With that said, my second thought is that maybe my first thought is all wrong and this has to do much more with the distinction between invention and innovation. Economist Josef Schumpeter wrote this in his book The Theory of Economic Development:
Economic leadership in particular must hence be distinguished from “invention.” As long as they are not carried into practice, inventions are economically irrelevant. And to carry any improvement into effect is a task entirely different from the inventing of it, and a task, moreover, requiring entirely different kinds of aptitudes. Although entrepreneurs of course may be inventors just as they may be capitalists, they are inventors not by nature of their function but by coincidence and vice versa. Besides, the innovations which it is the function of entrepreneurs to carry out need not necessarily be any inventions at all.

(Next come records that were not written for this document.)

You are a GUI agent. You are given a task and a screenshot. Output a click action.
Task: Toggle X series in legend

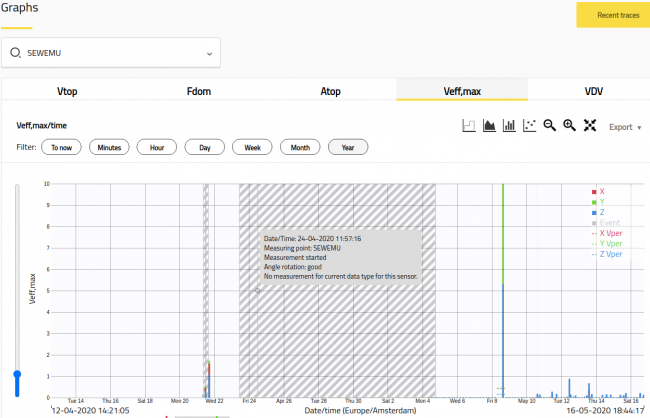(601, 191)
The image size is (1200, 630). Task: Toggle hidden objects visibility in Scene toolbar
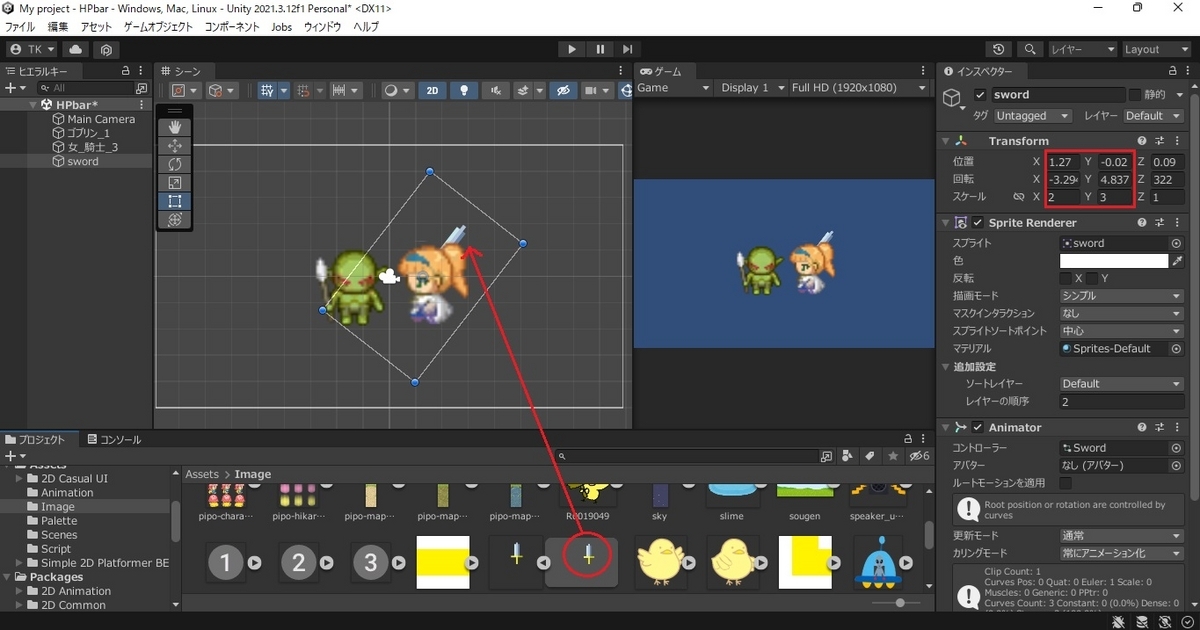[564, 90]
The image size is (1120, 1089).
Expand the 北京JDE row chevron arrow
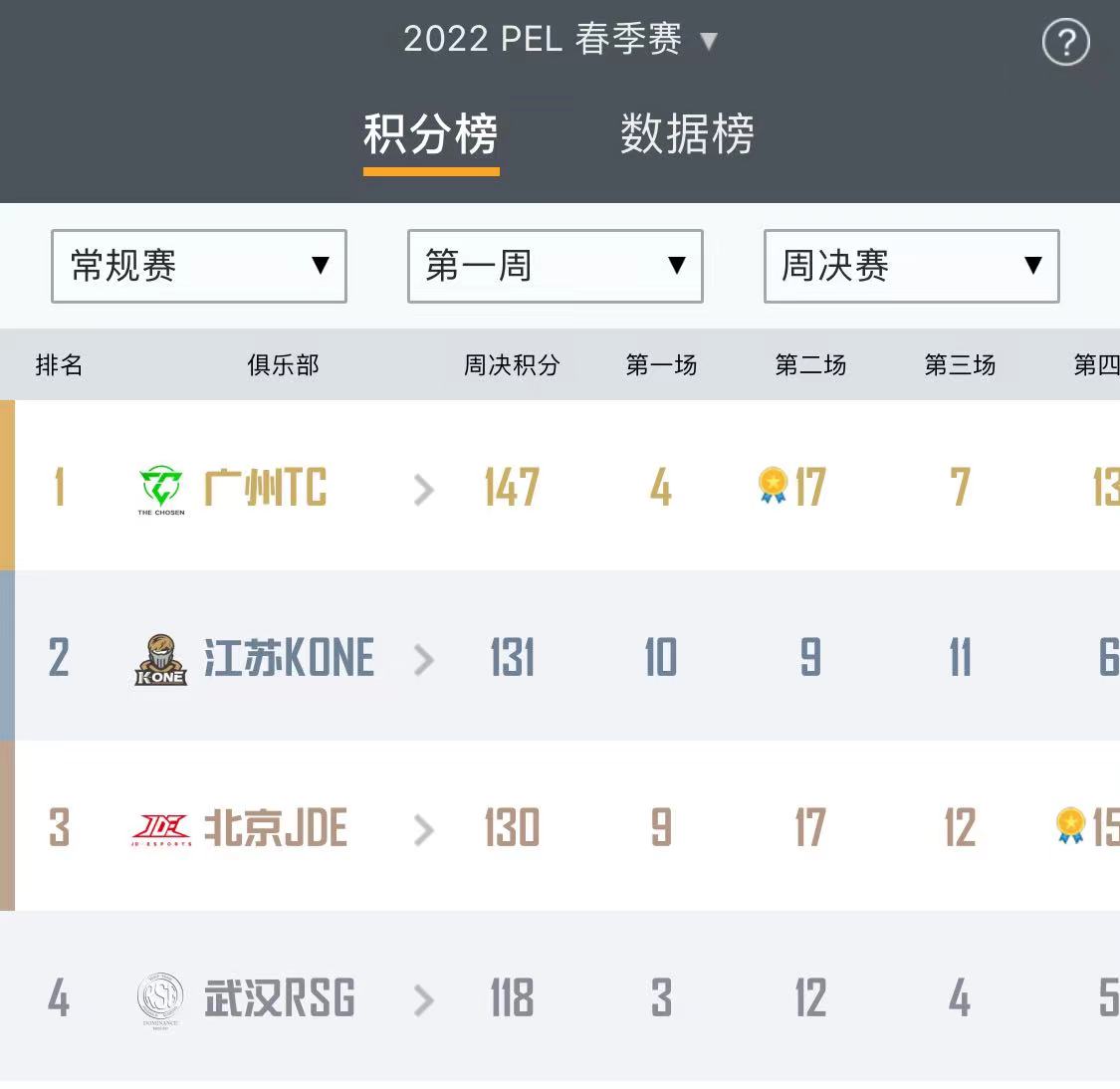pyautogui.click(x=424, y=829)
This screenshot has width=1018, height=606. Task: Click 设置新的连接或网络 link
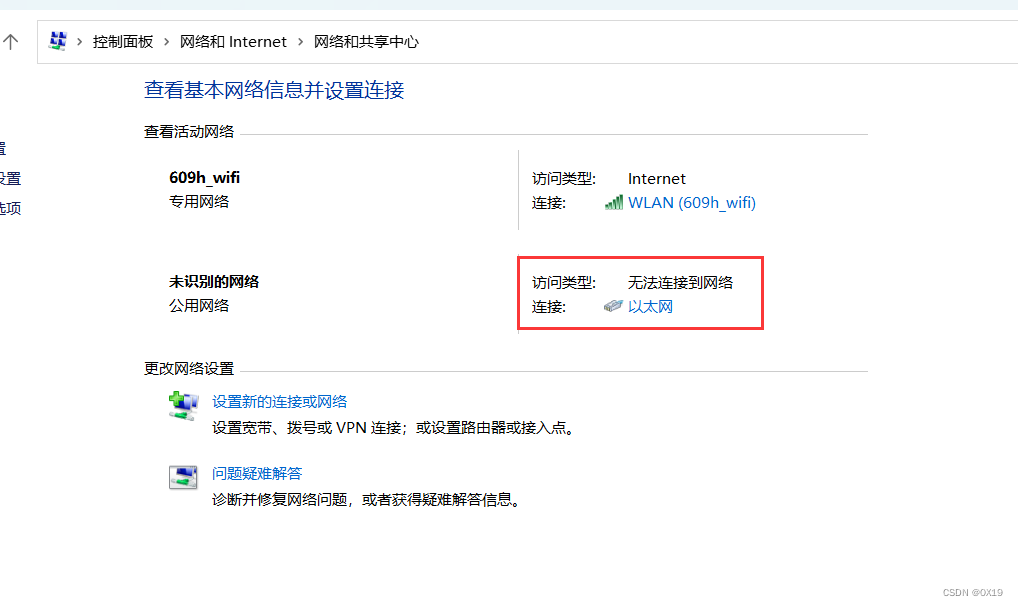pos(282,401)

It is, therefore, not advisable, and it may be downright misleading, to stress the element of invention as much as many writers do.
It seems more likely that steam engine time is not so much about invention, but rather innovation: The idea that ideas come to life when the network is in place to support them and generally the people that win are the ones that align the pieces correctly, not necessarily the ones who create the new widget. Maybe a small distinction, but it seems like an important one.